Ghana hosts foremost carbon market stakeholder engagement series  

Albert Oppong-Ansah 

Accra, Aug. 22, GNA-Ghana yesterday opened its maiden carbon market stakeholder engagement series for actors in the clean cookstove. 

The engagement is to discuss carbon market protocols and solicit feedback on the draft guidelines for obtaining authorisation for mitigation outcomes from energy-efficient cookstove investments.  

The three-day event seeks to also build the capacity, raise awareness, and ensure due diligence and integrity of Ghana’s carbon market, particularly within the sector. 

It is being organised jointly by the Carbon Market Office, at the Environmental Protection Agency (CMO-EPA), the Ministry of Energy with funding from the United States Agency for International Development (USAID), through the Feed the Future Africa Trade and Investment program (USAID ARI). 

Speaking at the opening, Madam Wilhelmina Asamoah, the Chief Director of the Ministry of Energy, stated that the sector had attracted significant global attention and key players. 

She explained that due to Government policies and interventions, various stakeholders had positively influenced the clean cooking market, paving the way for investment, scaling up, and commercialisation. 

The Chief Director said, “A number of businesses and investors have expressed interest in dealing in improved cookstoves, including institutional cookstoves, electric cookstoves and pressure cookers, and LPG stoves, under various carbon initiatives.”  

She said carbon markets were efficient ways to accelerate decarbonisation commitment in the Nationally Determined Contributions and mobilise finance to meet mitigation targets.  

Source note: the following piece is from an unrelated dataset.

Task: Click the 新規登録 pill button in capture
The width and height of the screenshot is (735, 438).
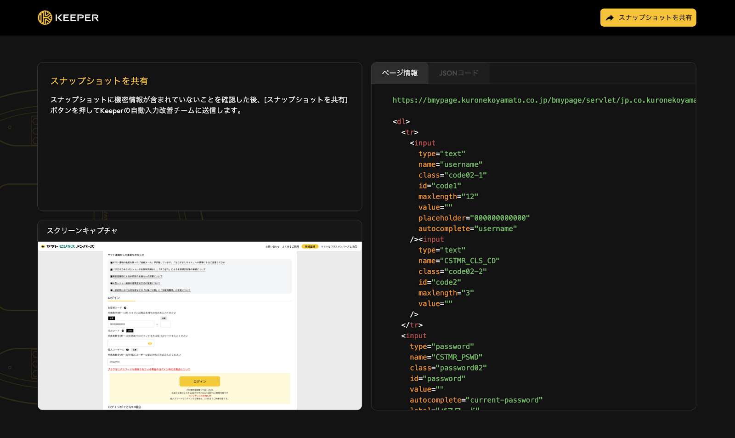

The Government, Madam Asamoah said, had demonstrated its commitment to meeting its mitigation targets through significant progress in developing policies, enhancing institutional collaboration, and establishing regulatory and standard frameworks for implementing mitigation actions.  

She noted that as of December 2023, out of the 35 article six pipeline projects, 44 per cent of it was clean cooking due to the following interventions by the government.  

Madam Asamoah said the Ghana Improve Cookstove Distribution Project (GICDP) was supporting the Energy Commission to establish a national figure for Fraction of non-renewable biomass (fNRB) in efforts to streamline the sector.  

The Government, she said, had developed a formal guideline on energy-efficient biomass cookstoves under Article 6.2 of the Paris Agreement. 

“The guideline aims to streamline the cookstove project to follow and obtain policy approvals from the Ministry of Energy, thermal efficiency standards from the Energy Commission, and authorisation from the CMO,” she said. 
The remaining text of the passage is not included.